I wanted to write about David Cross‘ I Drink for a Reason, especially the audiobook. Every year, authors are realizing that the audio medium allows for much more than simply reading the text. Cross has taken that idea and hopped the proverbial fence. But something else caught my attention – the merging of technology, pop culture, and advertising.

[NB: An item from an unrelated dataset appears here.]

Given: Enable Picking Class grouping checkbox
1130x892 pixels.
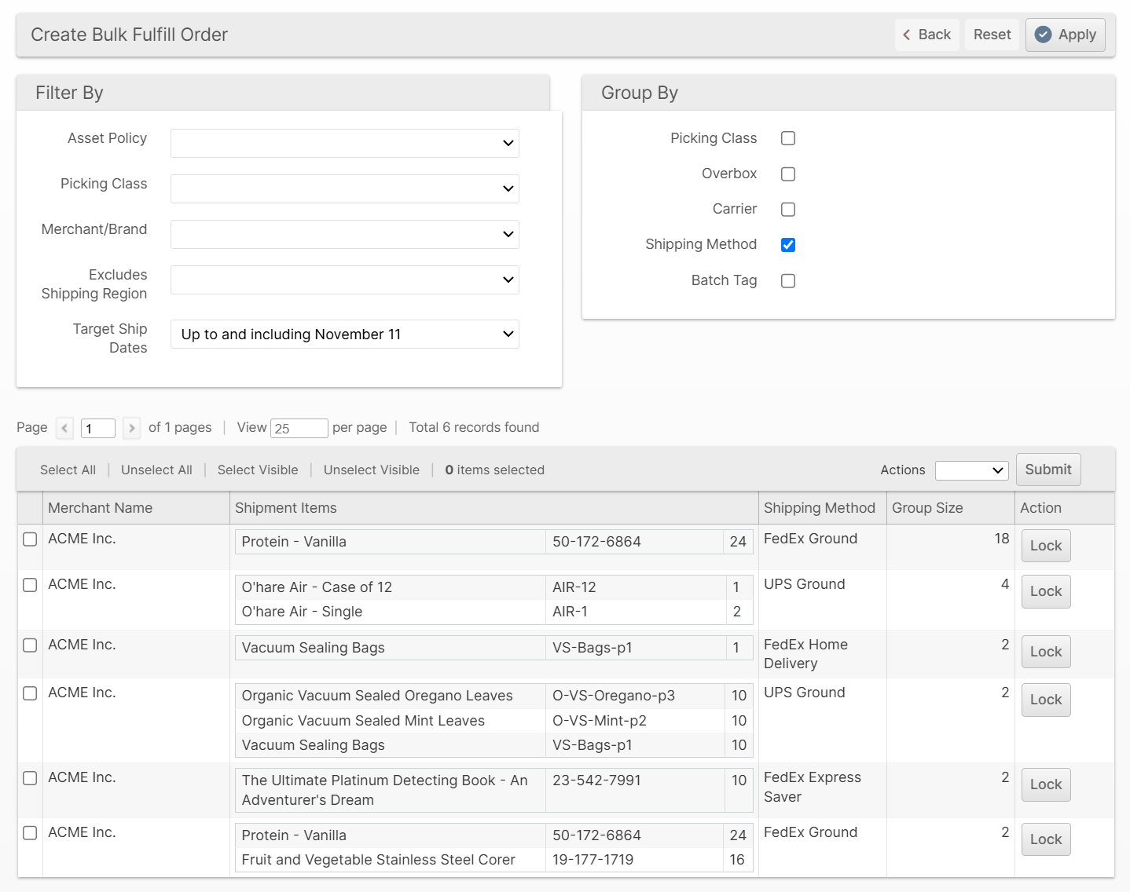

Coke. Kleenex. Xerox. Band-Aid. Try to spend an entire day without referencing a genericized trademark – the term affixed to products that have acquired their dominant brand name as their chief moniker. While watching Nashville, Robert Altman’s fictionalized (but-not-really) examination of the mid-70s country music scene, I noticed how Barbara Jean made multiple mentions of a prominent kitchen appliance as a Frigidaire. Some of these proprietary eponyms are quite surprising (Heroin was once a registered trademark, although I have no authority if “junk”, “skag” or “chasing the dragon” were granted “SM” status). There is a downside to having one’s product reach that magic union of popularity and ubiquity, as residents of Southeastern Conference states can witness. Here’s a sample of the problematic nature of genericized trademarks:
Server: “So, what would you like to drink?”
Customer: “I’ll have a Coke.”
Server: “What kind of Coke?”
Customer: “Do you have Diet Mountain Dew?”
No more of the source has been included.